Scientists don’t like pseudoscience because it diverts attention away from the awesomeness of the natural world. The natural world instills a sense of wonder in scientists because of its diversity and complexity.

Pseudosciences hate real science because it points out the how ridiculous their claims are. But many people are more familiar with pseudoscience (bigfoot, UFOs, psychics etc) and it is these pseudosciences which instill their source of wonder in the world. As a result, many people feel scientists “ruin their fun” or “take the wonder out of everything” when we try to explain why these phenomena really aren’t that incredible.

I believe it was Ned Flanders who once said:

Science is like a blabbermouth who ruins the movie by telling you how it ends. Well, I say there are some things we don’t want to know.

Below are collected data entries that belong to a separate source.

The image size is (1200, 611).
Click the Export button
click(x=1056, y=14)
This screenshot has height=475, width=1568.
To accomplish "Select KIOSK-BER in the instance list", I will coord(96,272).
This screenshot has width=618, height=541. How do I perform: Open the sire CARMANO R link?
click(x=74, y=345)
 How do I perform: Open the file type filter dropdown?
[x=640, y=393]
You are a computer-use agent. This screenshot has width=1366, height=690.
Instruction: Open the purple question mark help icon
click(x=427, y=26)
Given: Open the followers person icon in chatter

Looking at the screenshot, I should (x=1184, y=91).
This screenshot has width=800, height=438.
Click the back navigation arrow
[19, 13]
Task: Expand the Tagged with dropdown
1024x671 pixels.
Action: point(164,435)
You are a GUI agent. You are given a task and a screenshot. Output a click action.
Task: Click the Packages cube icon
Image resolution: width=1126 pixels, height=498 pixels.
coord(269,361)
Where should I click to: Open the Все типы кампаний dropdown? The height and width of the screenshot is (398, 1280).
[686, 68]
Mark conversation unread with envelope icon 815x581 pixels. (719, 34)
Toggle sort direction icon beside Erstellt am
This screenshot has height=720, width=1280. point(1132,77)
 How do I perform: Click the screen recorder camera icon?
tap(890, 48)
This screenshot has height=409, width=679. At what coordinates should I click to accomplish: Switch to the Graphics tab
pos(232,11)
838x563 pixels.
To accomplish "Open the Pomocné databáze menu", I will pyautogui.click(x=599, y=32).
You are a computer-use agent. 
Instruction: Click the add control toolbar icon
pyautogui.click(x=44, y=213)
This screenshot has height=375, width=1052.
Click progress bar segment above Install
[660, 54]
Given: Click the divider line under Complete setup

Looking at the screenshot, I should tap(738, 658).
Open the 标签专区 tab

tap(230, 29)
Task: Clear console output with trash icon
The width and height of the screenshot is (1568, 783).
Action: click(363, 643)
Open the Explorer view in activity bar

Important things.

But in fact the opposite is true. Scientists see the beauty in all things. Whether it be a mathematical proof, a chemistry demonstration, or a physics equation. (I have often hear physicists refer to Maxwell’s Equations as “beautiful”).

Maxwell's Equations. You don't have to know what they mean to know that they look cool!

If you read the xkcd webcomic, you know that I was inspired to write this post because of the comic posted today

So just because scientists spend their day in a lab or in front of a computer screen, this doesn’t mean that we can’t appreciate the world around us. We probably appreciate it more than the average person.

It is sometimes said that scientists are unromantic, that their passion to figure out robs the world of beauty and mystery. But is it not stirring to understand how the world actually works — that white light is made of colors, that color is the way we perceive the wavelengths of light, that transparent air reflects light, that in so doing it discriminates among the waves, and that the sky is blue for the same reason that the sunset is red? It does no harm to the romance of the sunset to know a little bit about it.  – Carl Sagan, Pale Blue Dot: A Vision of the Human Future in Space (1994)

  1. March 28, 2011 at 10:24 pm

    Interesting that you quote Ned Flanders in this context
    But I agree – in this age of new age reality it is amazing to have a place for nonacademically qualified people to go to to see how some of the popular “facts” out there match up to science (Science Daily)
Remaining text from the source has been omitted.